Using the records provided below, locate and copy each line that contains the word "Expand".
BEGIN MATERIAL PROVIDED
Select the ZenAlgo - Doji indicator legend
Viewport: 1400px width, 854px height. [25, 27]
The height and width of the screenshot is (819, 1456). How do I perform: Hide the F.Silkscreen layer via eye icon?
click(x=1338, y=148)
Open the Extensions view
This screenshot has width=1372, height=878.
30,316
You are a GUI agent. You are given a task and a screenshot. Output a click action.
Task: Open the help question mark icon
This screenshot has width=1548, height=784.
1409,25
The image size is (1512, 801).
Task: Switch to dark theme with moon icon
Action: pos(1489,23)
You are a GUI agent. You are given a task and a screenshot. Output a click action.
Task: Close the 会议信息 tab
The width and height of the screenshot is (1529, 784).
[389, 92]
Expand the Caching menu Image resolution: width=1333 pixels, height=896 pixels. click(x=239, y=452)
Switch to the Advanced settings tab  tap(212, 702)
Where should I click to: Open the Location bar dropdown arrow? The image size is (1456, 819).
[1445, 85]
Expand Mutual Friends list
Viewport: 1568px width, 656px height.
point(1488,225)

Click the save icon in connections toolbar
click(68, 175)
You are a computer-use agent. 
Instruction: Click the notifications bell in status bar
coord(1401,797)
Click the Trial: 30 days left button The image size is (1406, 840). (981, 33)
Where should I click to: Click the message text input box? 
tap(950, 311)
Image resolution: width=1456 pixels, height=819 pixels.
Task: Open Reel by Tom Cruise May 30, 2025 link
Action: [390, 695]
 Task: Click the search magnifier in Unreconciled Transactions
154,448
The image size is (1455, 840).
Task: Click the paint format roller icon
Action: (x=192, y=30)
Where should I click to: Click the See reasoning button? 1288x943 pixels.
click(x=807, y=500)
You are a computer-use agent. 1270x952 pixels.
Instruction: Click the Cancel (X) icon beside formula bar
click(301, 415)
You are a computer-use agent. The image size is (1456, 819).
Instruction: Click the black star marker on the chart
END MATERIAL PROVIDED
- [TASK SOLUTION]:
Expand the Caching menu Image resolution: width=1333 pixels, height=896 pixels. click(x=239, y=452)
Expand Mutual Friends list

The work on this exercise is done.